**ACTIVITY**: Write out every record exactly as it appears. Skip the pictures.

--- RECORD SET ---

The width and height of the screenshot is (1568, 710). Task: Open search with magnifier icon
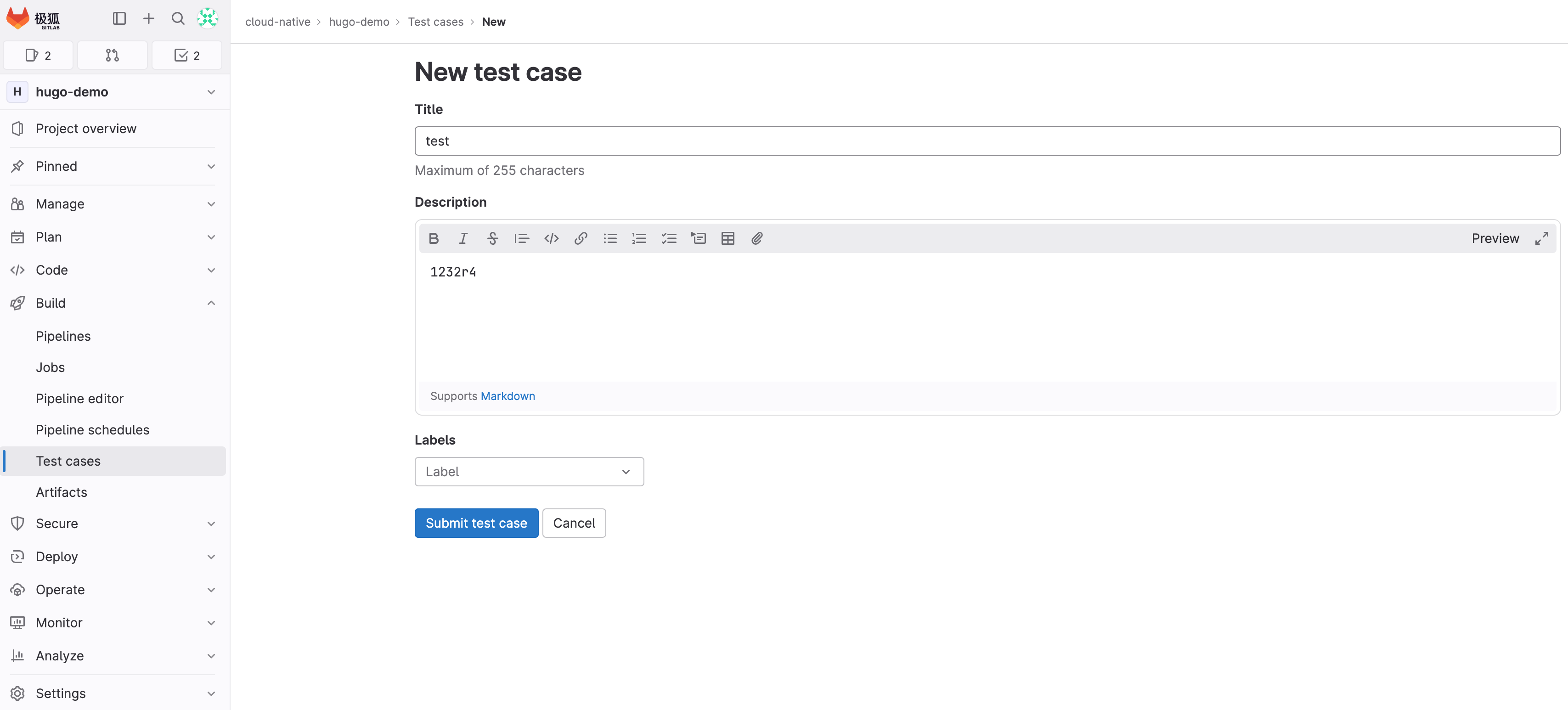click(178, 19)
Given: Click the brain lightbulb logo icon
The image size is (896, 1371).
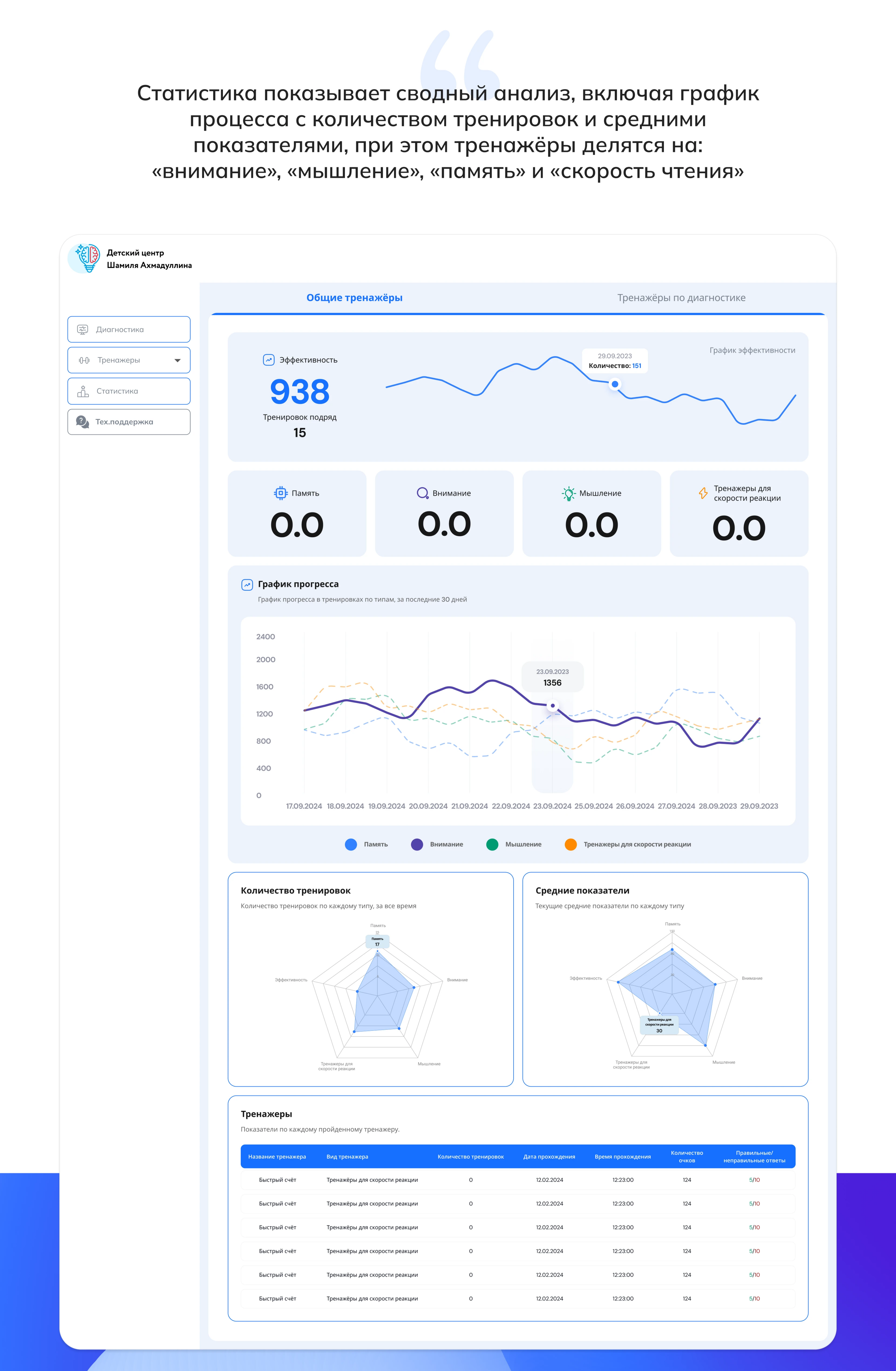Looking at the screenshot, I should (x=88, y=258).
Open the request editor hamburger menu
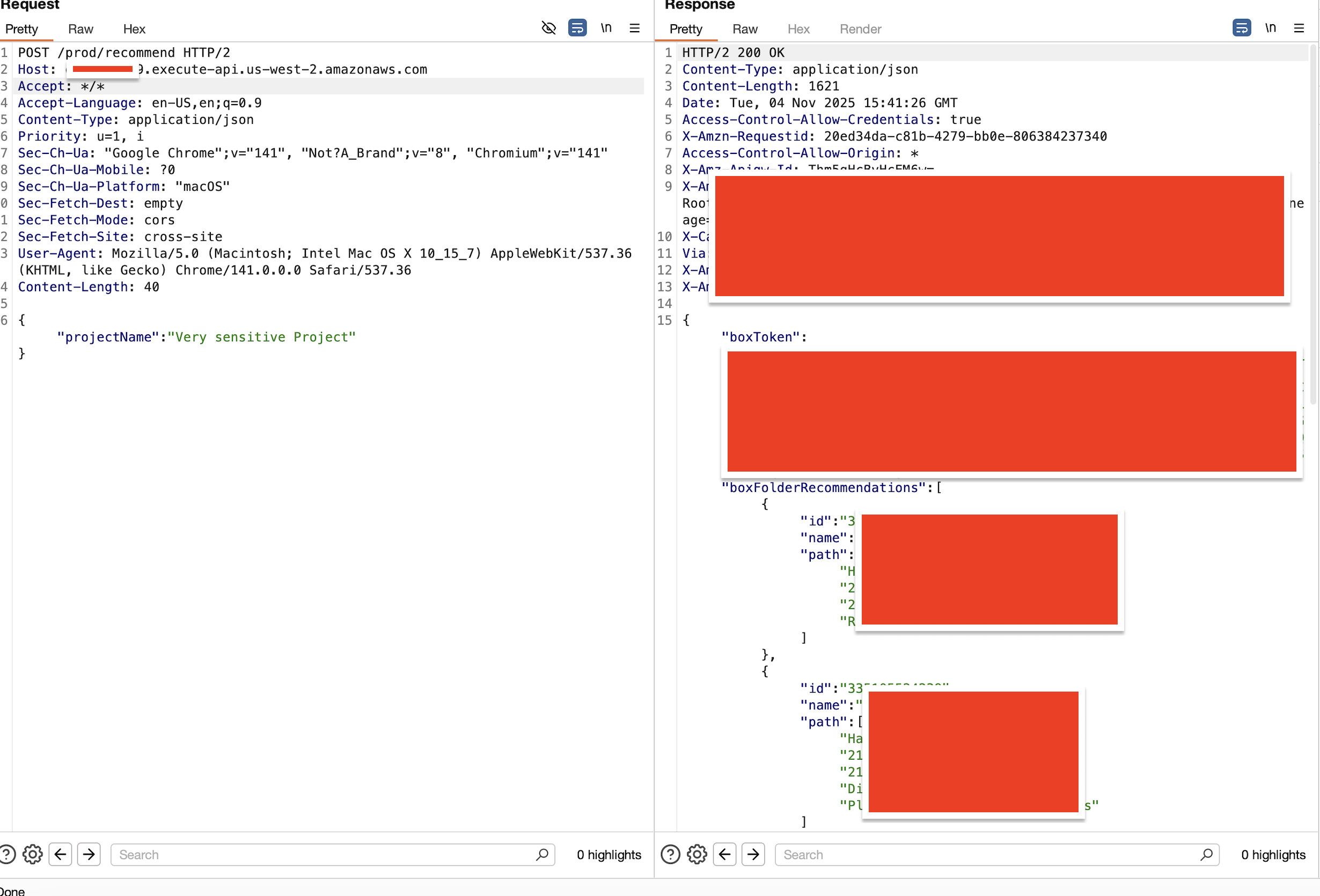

---

**OUTPUT FOR THIS TASK**:
The width and height of the screenshot is (1568, 710). Task: Open search with magnifier icon
click(178, 19)
Given: Click the brain lightbulb logo icon
The image size is (896, 1371).
Looking at the screenshot, I should (x=88, y=258).
Open the request editor hamburger menu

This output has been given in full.